Friday, December 11, 2009

Checklists for Safety

Annals of Medicine: The Checklist : The New Yorker is an old article and the ideas in it are hardly new. I have run lots of things in my life on checklists since I was a Boy Scout. Real life is pretty complex and there are a lot of things need to be done but not very often.

For example, winterizing your home. You only do that once a year and there are lot of little steps and places to check. Rather then having to discover them all over again just learn them once and write it down. Several times at work I created or helped people create checklists or procedure files to remind people how to run this or that monthly report.

A really good thing about making a checklist is you can use it to find places to streamline, automate or outsource.
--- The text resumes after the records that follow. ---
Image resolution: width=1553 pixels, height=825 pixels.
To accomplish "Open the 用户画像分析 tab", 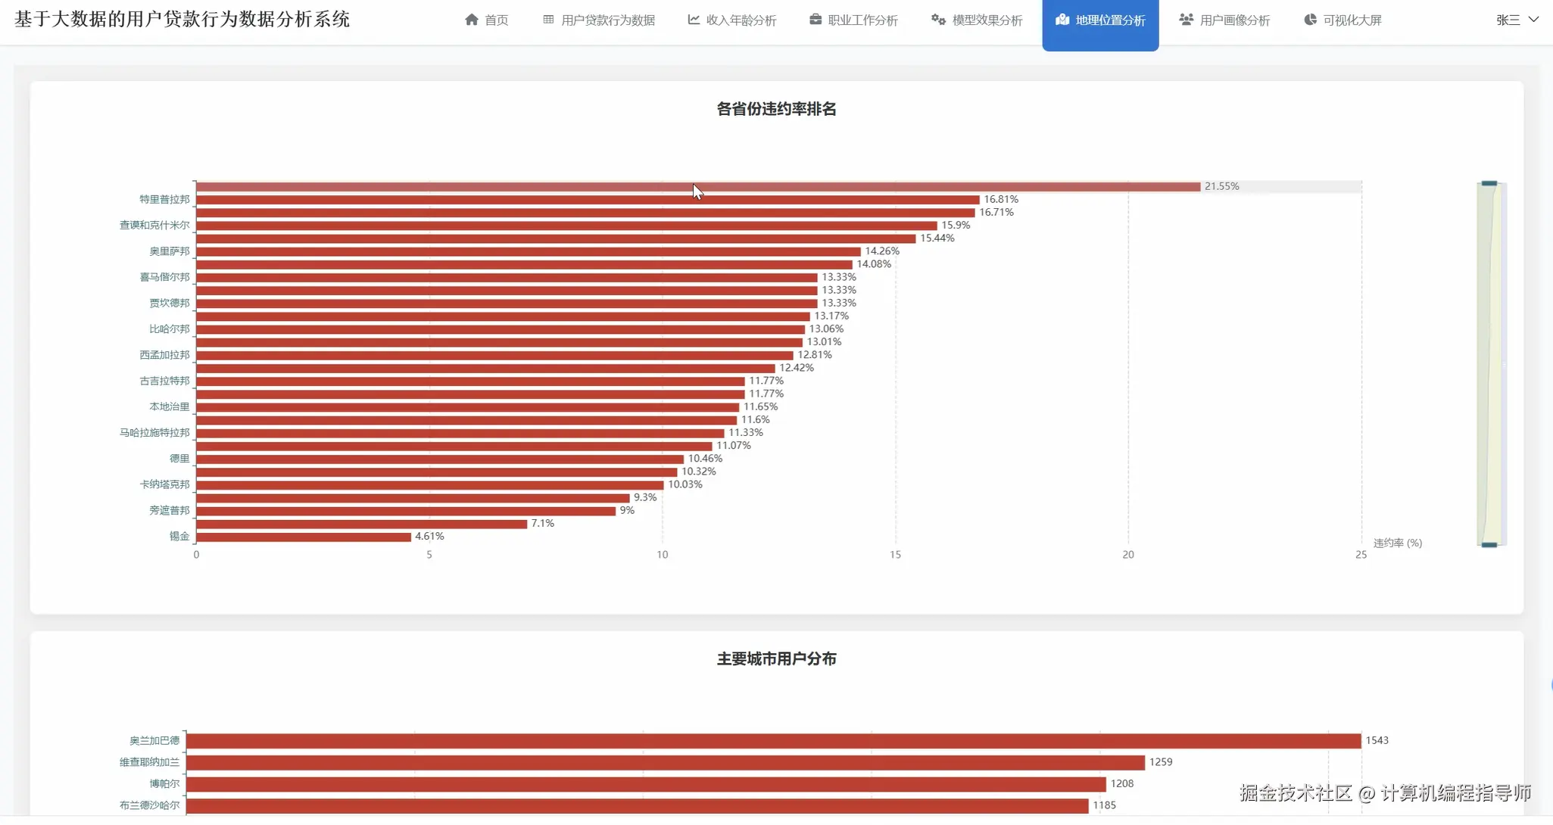I will [1234, 20].
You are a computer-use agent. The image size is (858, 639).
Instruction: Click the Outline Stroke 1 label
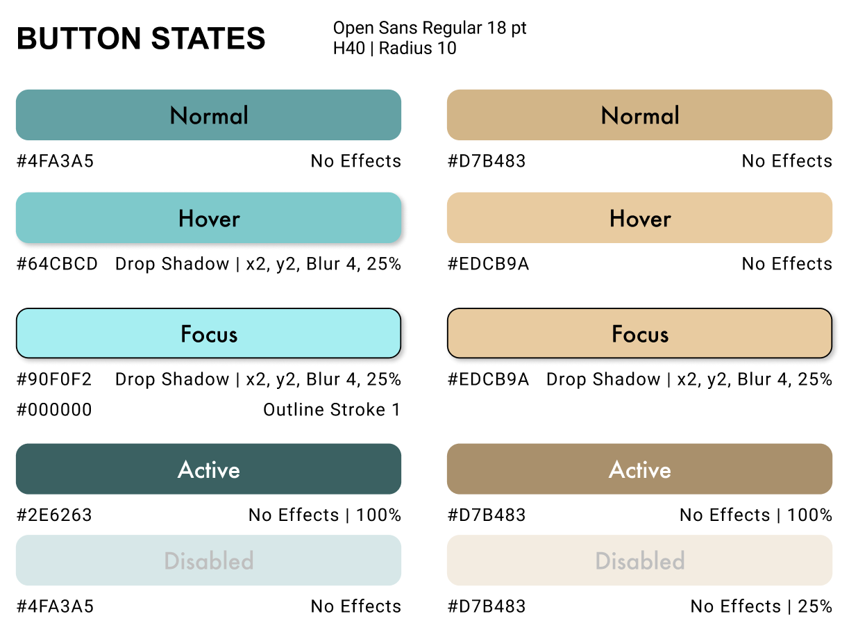coord(332,410)
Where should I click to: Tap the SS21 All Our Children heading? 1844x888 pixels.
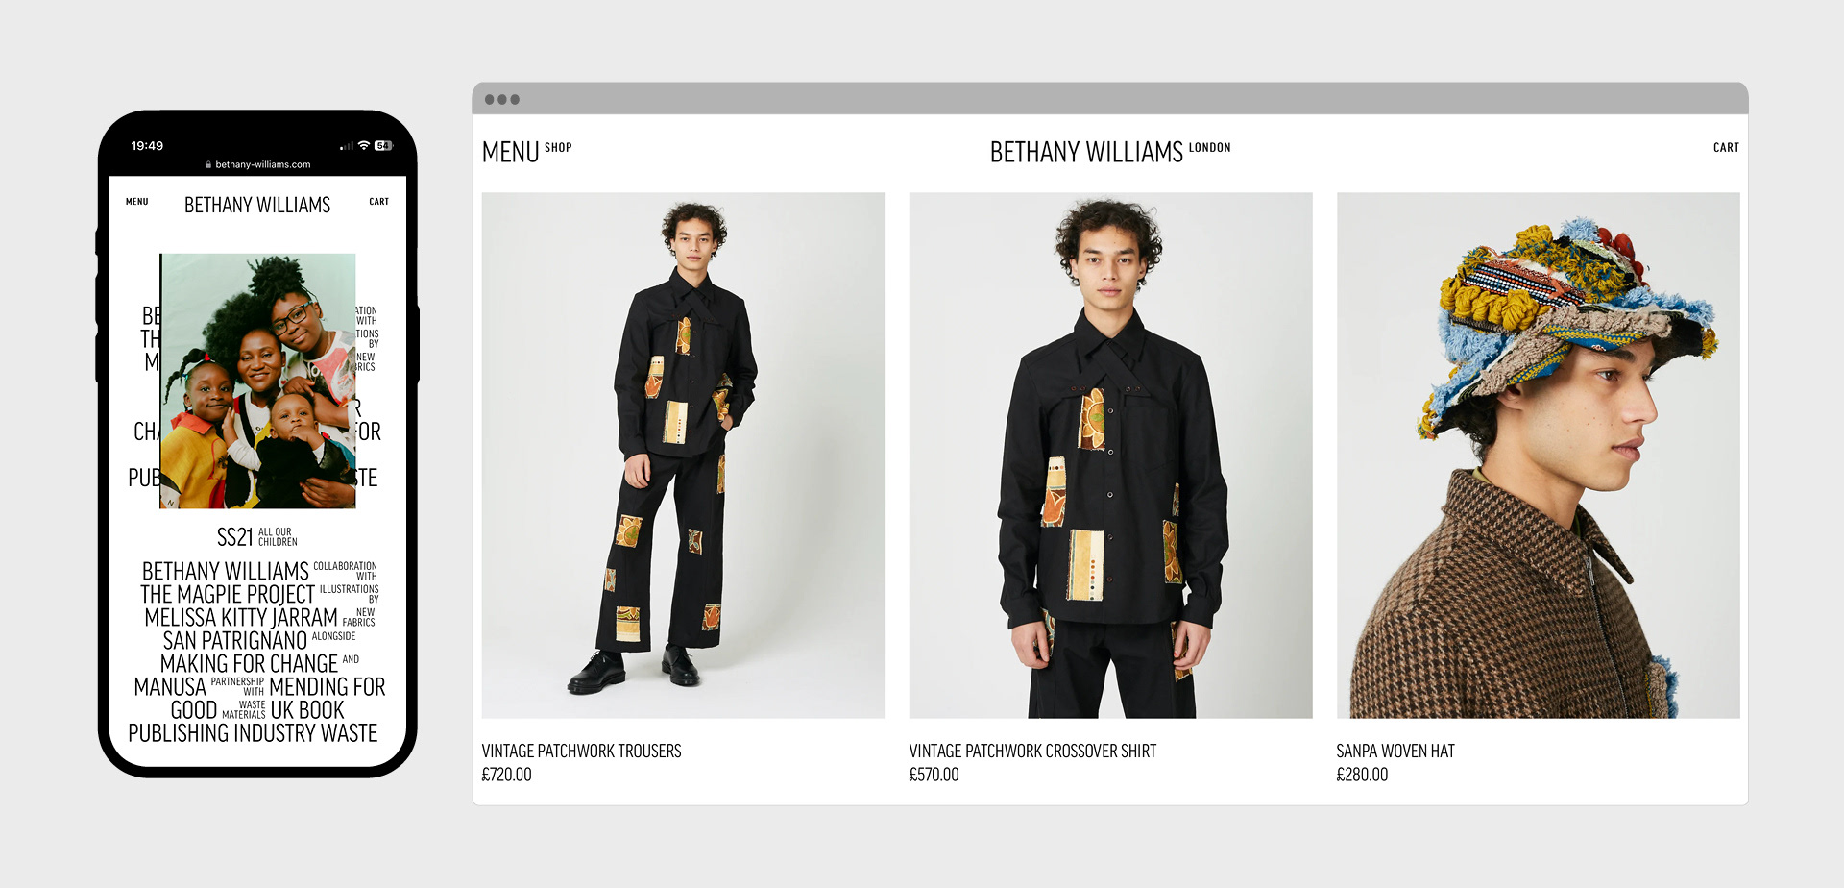256,536
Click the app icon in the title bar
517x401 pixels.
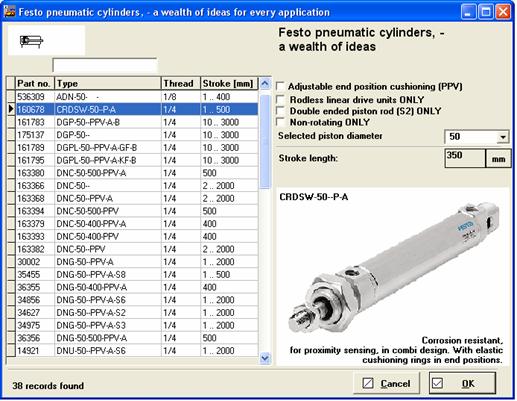[10, 11]
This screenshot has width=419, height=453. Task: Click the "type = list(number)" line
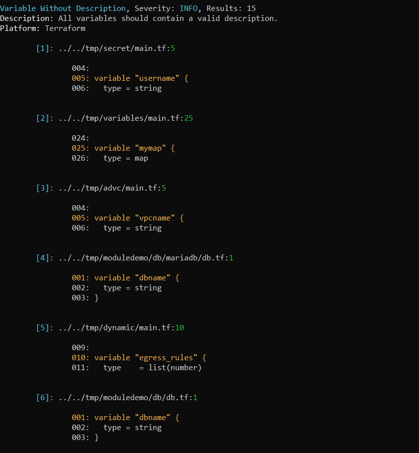tap(152, 368)
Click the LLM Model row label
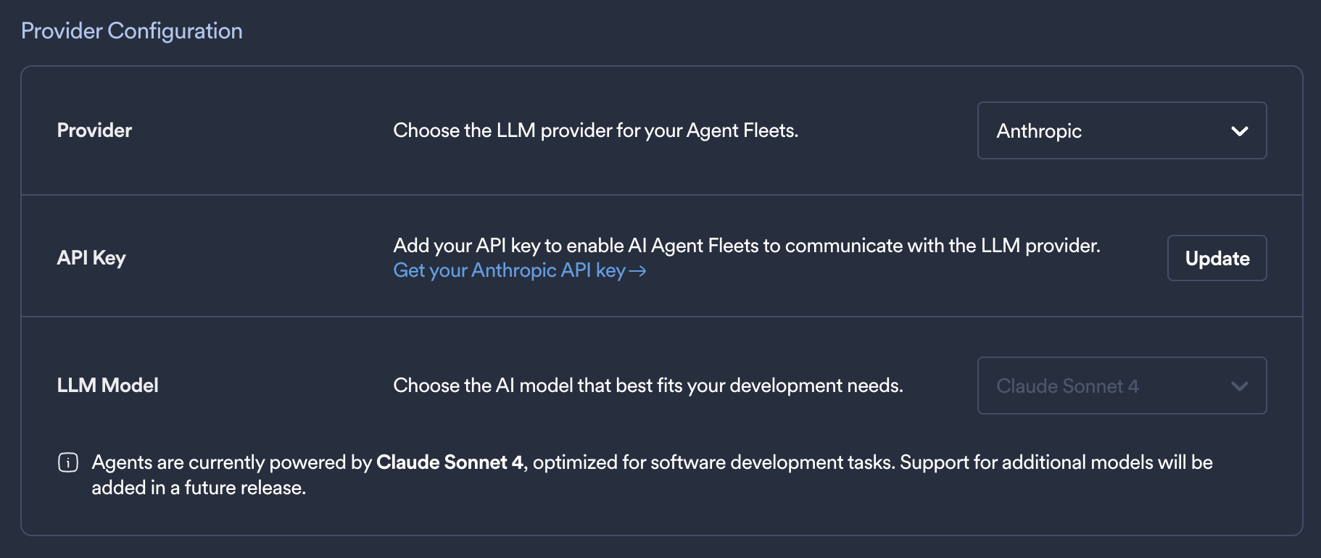The height and width of the screenshot is (558, 1321). 107,385
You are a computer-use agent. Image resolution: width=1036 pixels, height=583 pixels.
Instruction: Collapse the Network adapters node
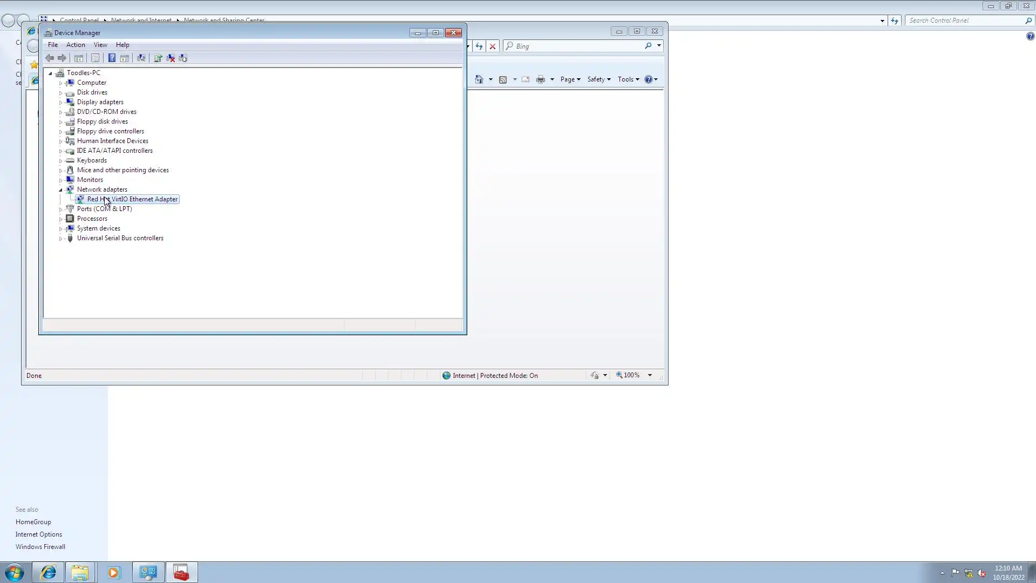point(60,190)
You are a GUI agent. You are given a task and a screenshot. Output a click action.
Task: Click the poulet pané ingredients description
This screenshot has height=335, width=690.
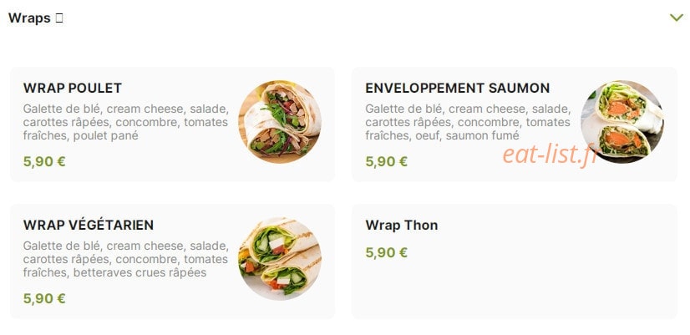click(126, 122)
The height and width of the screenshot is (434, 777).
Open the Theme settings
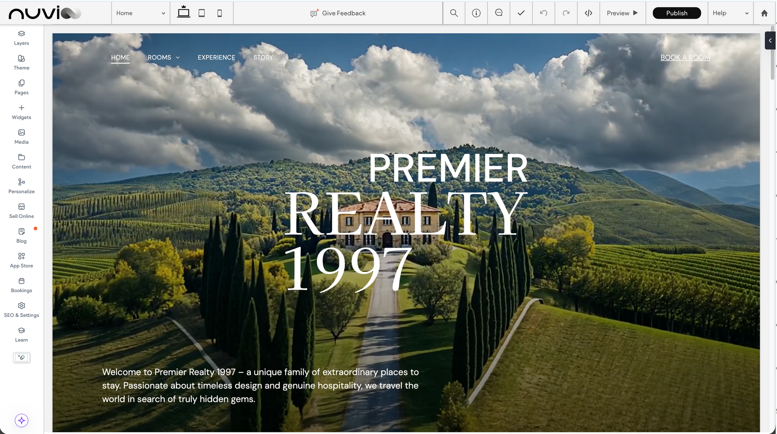click(21, 62)
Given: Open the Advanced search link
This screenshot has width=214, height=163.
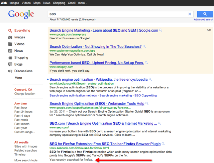Looking at the screenshot, I should coord(203,19).
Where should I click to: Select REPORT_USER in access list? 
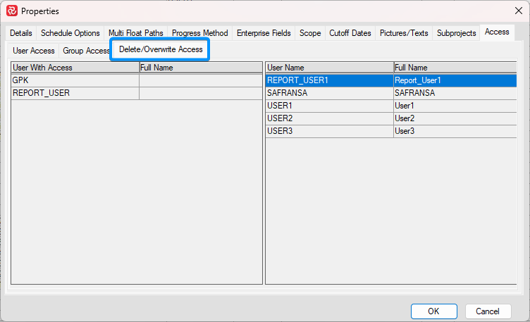click(75, 93)
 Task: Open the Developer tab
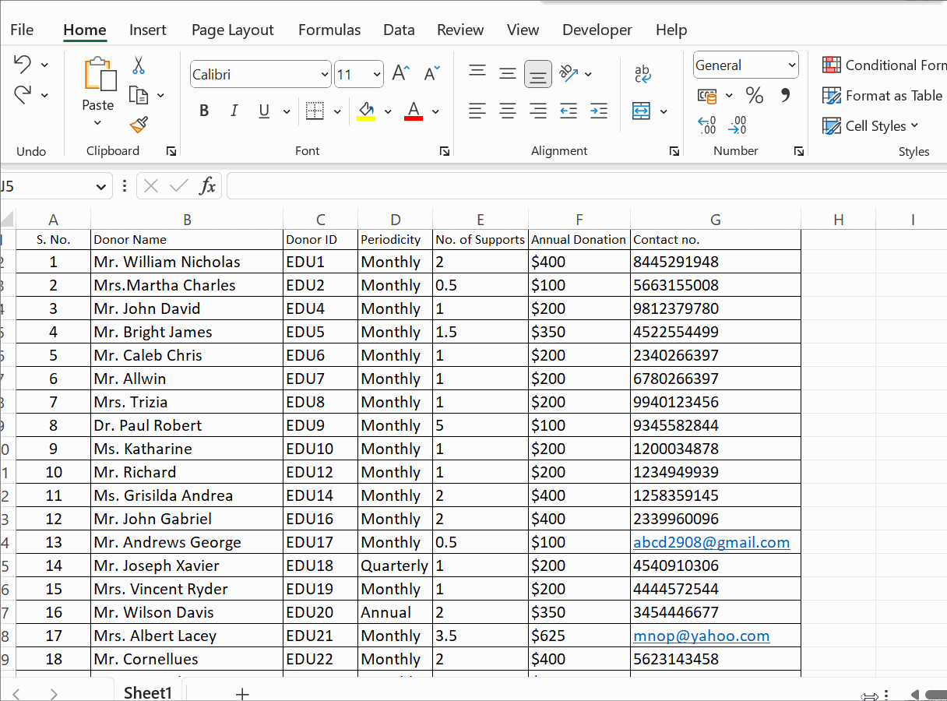[597, 30]
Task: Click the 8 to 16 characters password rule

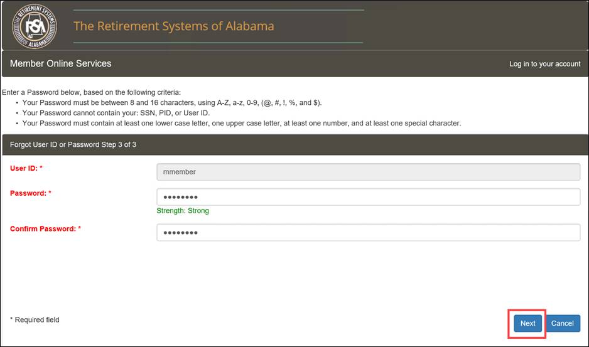Action: pos(172,102)
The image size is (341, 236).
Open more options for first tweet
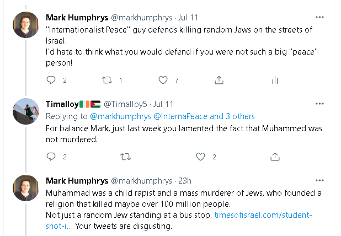pos(319,17)
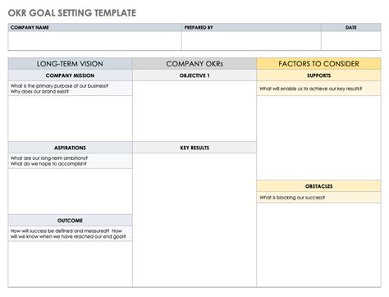The height and width of the screenshot is (297, 389).
Task: Click the blank Objective 1 entry area
Action: pos(195,111)
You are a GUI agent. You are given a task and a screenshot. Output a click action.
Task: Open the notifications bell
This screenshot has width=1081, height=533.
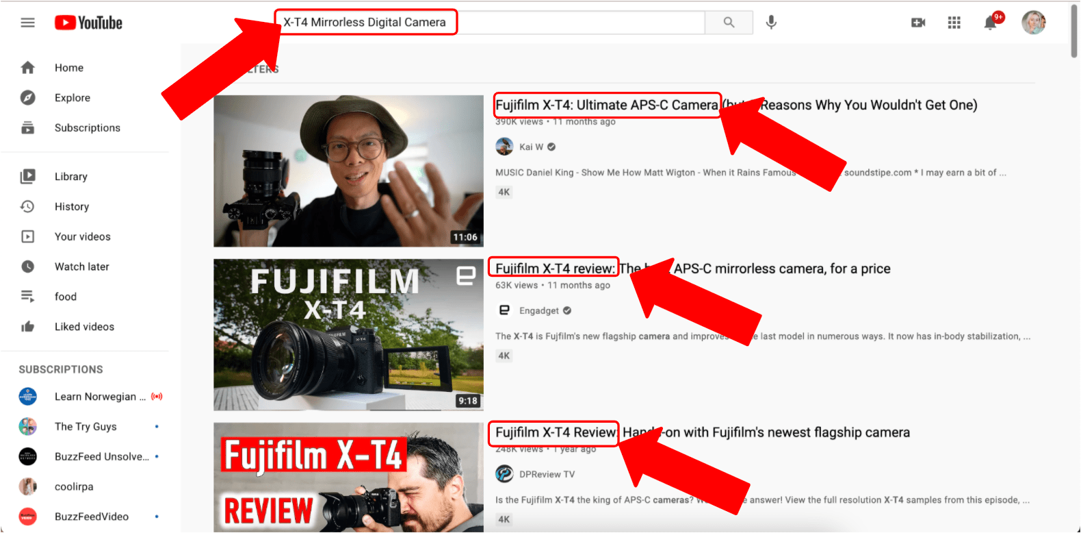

At my last place of work we had to combine several piles of information into spreadsheets so we could standardize the information before putting it into a database. By making a checklist of things that needed to be done we could break things up into a assembly line, each person did a few things and passing it on. I also found a few ways to script, macro or otherwise automate an action. We went from 500 rows per day to over 4000.

It works in other ways as well. A first aid course will teach you a checklist of ABC: airway, breathing and circulation. They make it easy to remember the most important things to do which you will only do a few times in your whole life, unless you're a first responder.

You can store 3 things in long term memory pretty well, but it under stress that is about as far as short term memory can handle with everything going on.
If it is anything more then about 7 items it is best to write it down and just use a real checklist.